What the exercise asks
Write down the lines exactly as they appear, from the one that contains "Given: Click the" through the final line of the records, so that both ends are kept and no pictures come along.

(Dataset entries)
○ ○ ○ ○ ○ ○ ○

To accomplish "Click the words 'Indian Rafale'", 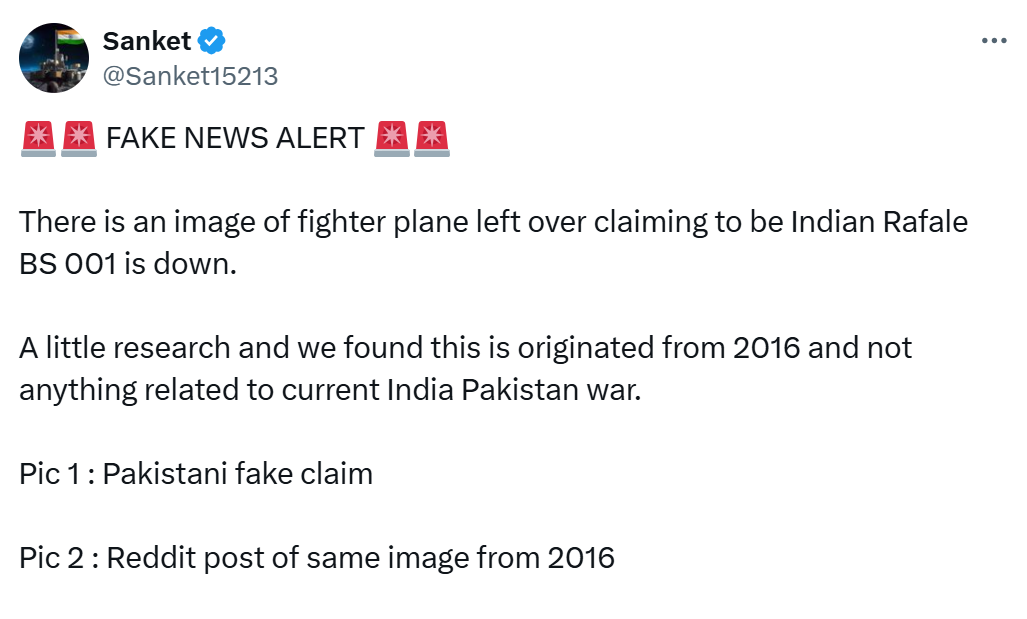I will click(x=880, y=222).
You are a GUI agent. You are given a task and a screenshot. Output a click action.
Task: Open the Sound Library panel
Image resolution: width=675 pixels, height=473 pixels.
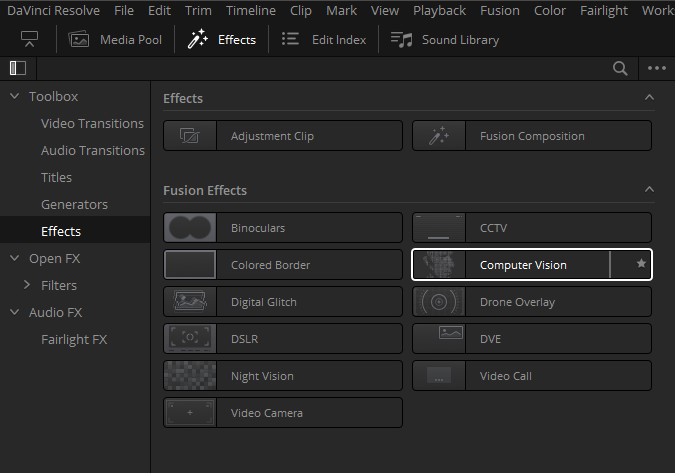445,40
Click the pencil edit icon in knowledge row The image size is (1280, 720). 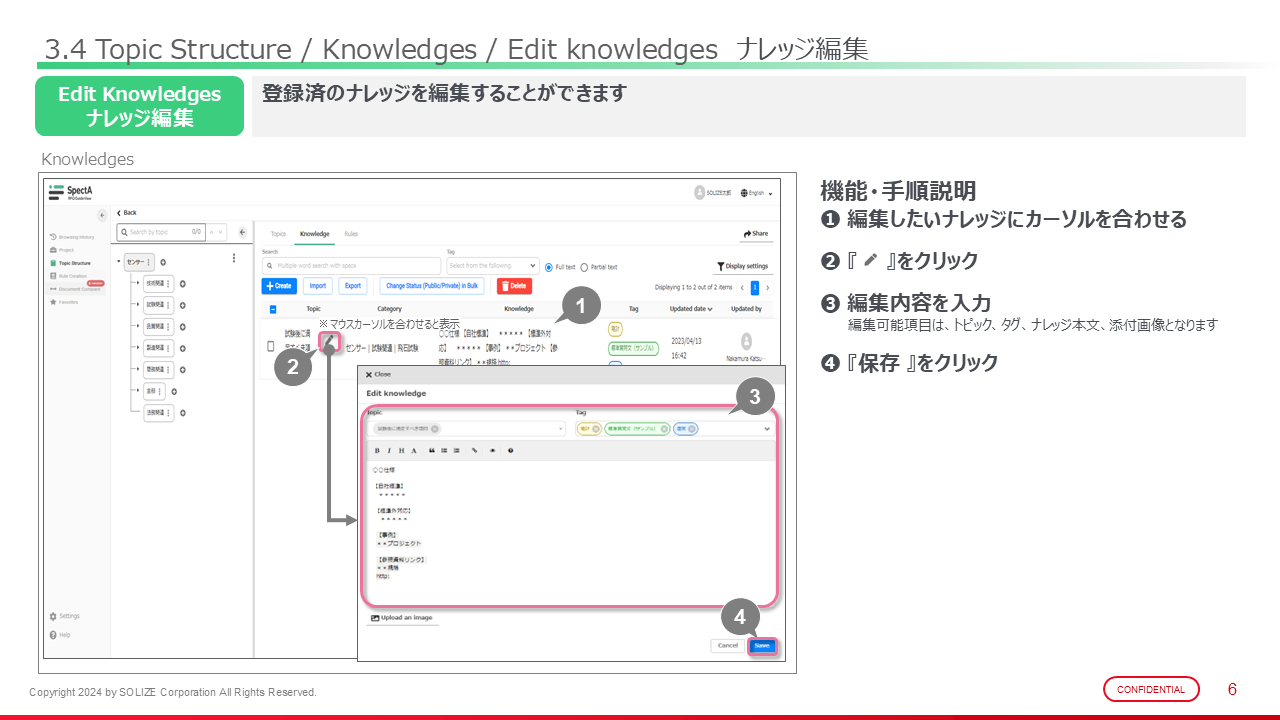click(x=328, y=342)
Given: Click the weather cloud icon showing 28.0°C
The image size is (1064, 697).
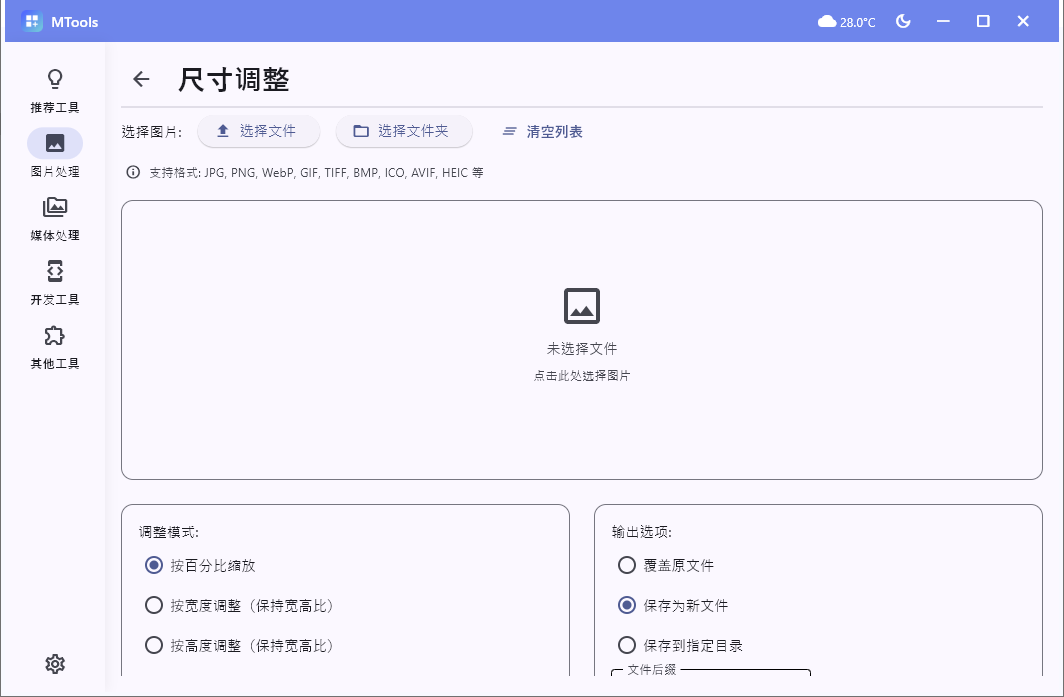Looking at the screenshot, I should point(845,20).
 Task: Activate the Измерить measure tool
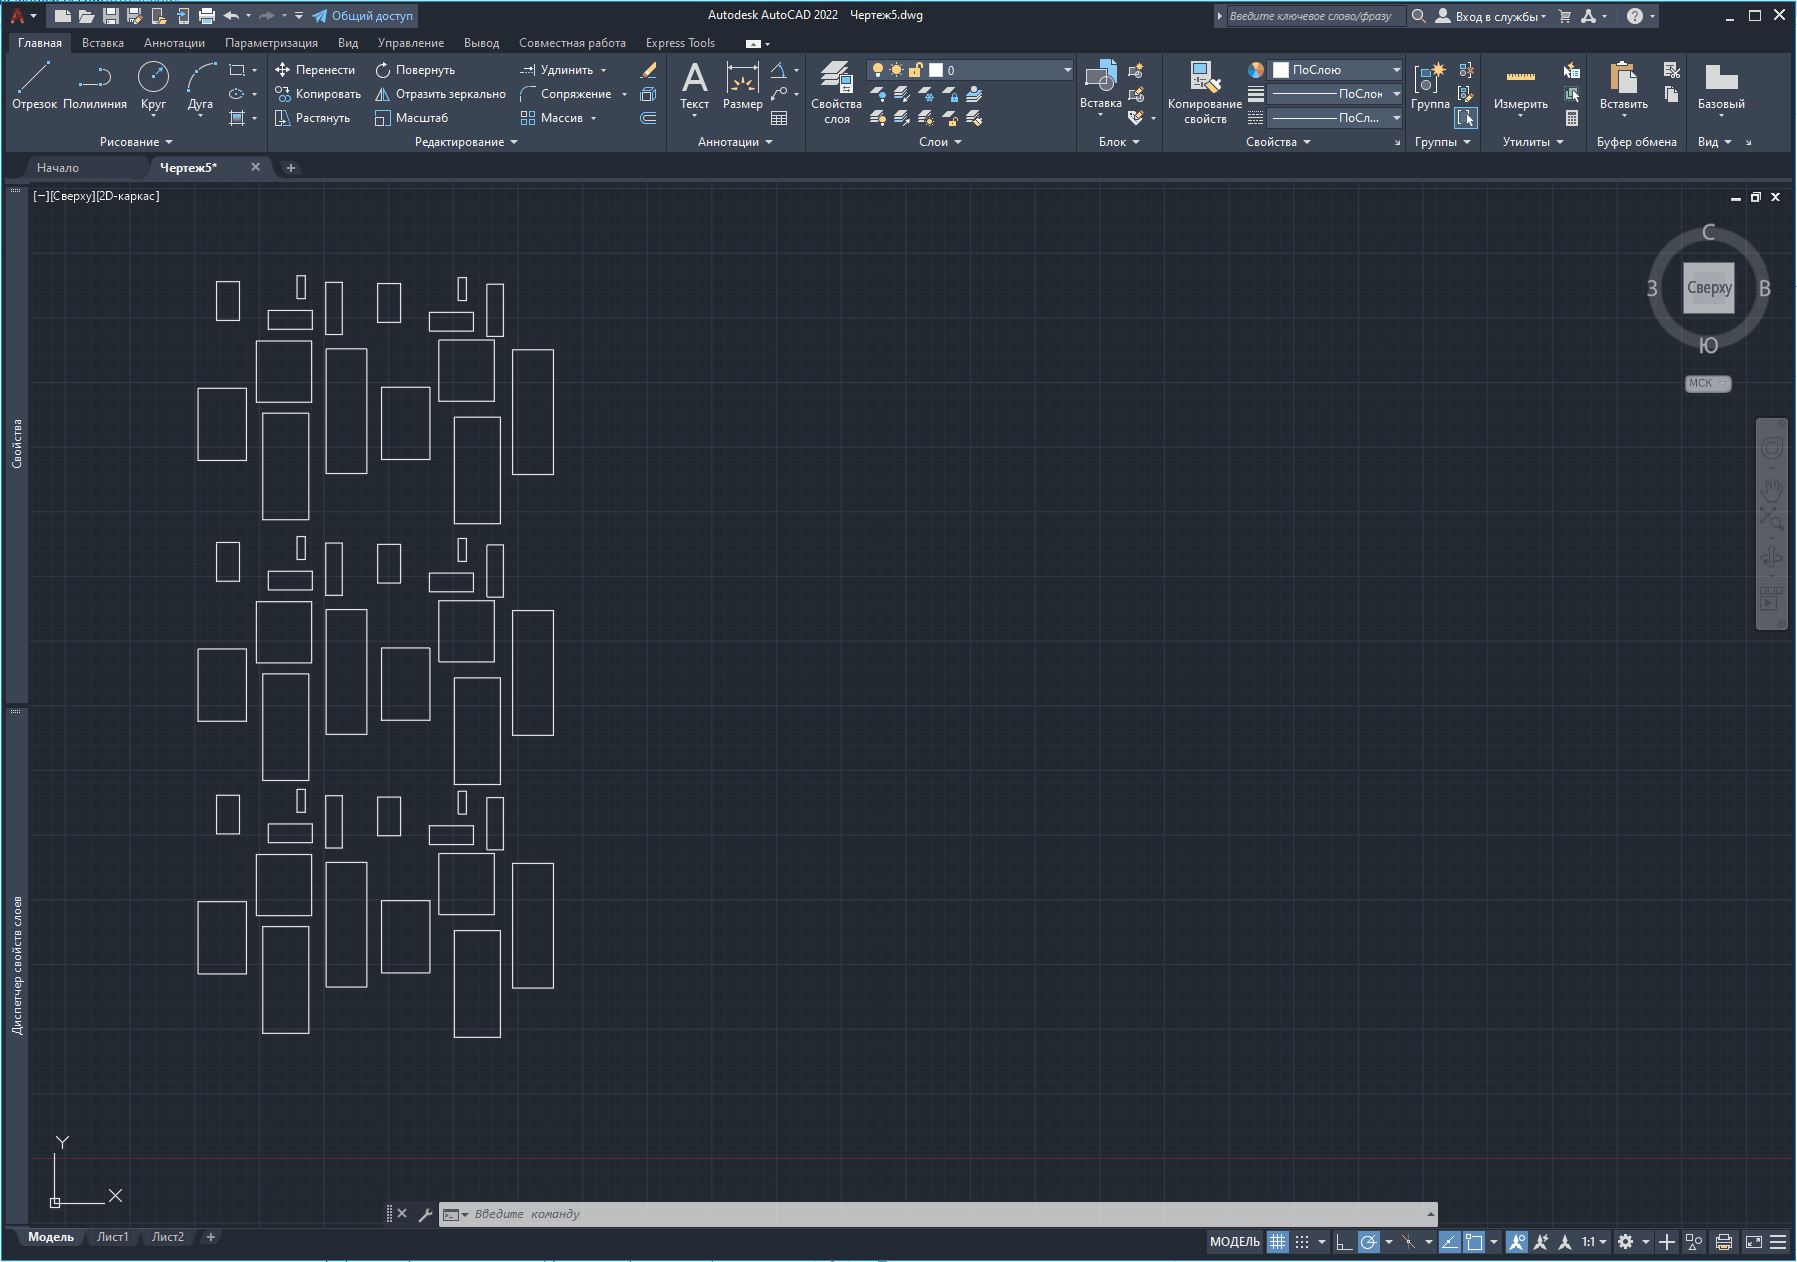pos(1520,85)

○ ○ ○ ○ ○ ○ ○

Answer to this problem
Given: Click the weather cloud icon showing 28.0°C
The image size is (1064, 697).
Looking at the screenshot, I should point(845,20).
 Task: Activate the Измерить measure tool
pos(1520,85)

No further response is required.